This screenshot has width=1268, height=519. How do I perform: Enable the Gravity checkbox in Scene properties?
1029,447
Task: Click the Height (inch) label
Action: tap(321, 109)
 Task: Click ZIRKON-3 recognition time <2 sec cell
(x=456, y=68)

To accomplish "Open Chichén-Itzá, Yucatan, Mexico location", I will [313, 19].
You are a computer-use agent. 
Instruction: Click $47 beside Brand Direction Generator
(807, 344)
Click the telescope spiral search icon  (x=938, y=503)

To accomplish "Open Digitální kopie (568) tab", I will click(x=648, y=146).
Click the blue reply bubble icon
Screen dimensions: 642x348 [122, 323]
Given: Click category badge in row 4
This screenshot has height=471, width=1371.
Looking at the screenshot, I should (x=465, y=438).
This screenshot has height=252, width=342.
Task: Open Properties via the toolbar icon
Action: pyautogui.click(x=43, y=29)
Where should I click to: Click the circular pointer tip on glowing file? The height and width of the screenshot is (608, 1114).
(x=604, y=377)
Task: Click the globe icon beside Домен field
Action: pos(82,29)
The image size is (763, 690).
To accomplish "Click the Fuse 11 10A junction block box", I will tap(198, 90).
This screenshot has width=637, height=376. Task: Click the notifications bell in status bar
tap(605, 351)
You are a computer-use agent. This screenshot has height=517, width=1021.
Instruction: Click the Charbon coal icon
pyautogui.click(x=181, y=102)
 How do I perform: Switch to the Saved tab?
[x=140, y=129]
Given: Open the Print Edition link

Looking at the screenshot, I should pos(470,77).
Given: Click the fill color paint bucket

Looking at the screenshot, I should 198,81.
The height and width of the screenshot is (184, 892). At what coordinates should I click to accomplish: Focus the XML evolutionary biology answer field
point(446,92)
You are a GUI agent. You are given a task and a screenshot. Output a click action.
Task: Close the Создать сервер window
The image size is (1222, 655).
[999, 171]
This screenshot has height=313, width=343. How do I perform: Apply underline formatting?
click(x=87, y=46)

════════════════

• **TASK ITEM**: Reproduce all of the listing, exactly as given.

• **YOUR RESPONSE**:
This screenshot has width=1268, height=519. How do I perform: Enable the Gravity checkbox in Scene properties?
1029,447
Task: Click the Height (inch) label
Action: tap(321, 109)
 Task: Click ZIRKON-3 recognition time <2 sec cell
(x=456, y=68)

To accomplish "Open Chichén-Itzá, Yucatan, Mexico location", I will [313, 19].
You are a computer-use agent. 
Instruction: Click $47 beside Brand Direction Generator
(807, 344)
Click the telescope spiral search icon  (x=938, y=503)

To accomplish "Open Digitální kopie (568) tab", I will click(x=648, y=146).
Click the blue reply bubble icon
Screen dimensions: 642x348 [122, 323]
Given: Click category badge in row 4
This screenshot has height=471, width=1371.
Looking at the screenshot, I should (x=465, y=438).
This screenshot has height=252, width=342.
Task: Open Properties via the toolbar icon
Action: pyautogui.click(x=43, y=29)
Where should I click to: Click the circular pointer tip on glowing file? The height and width of the screenshot is (608, 1114).
(x=604, y=377)
Task: Click the globe icon beside Домен field
Action: pos(82,29)
The image size is (763, 690).
To accomplish "Click the Fuse 11 10A junction block box", I will tap(198, 90).
This screenshot has width=637, height=376. Task: Click the notifications bell in status bar
tap(605, 351)
You are a computer-use agent. This screenshot has height=517, width=1021.
Instruction: Click the Charbon coal icon
pyautogui.click(x=181, y=102)
 How do I perform: Switch to the Saved tab?
[x=140, y=129]
Given: Open the Print Edition link

Looking at the screenshot, I should pos(470,77).
Given: Click the fill color paint bucket

Looking at the screenshot, I should 198,81.
The height and width of the screenshot is (184, 892). At what coordinates should I click to accomplish: Focus the XML evolutionary biology answer field
point(446,92)
You are a GUI agent. You are given a task and a screenshot. Output a click action.
Task: Close the Создать сервер window
The image size is (1222, 655).
[999, 171]
This screenshot has height=313, width=343. How do I perform: Apply underline formatting?
click(x=87, y=46)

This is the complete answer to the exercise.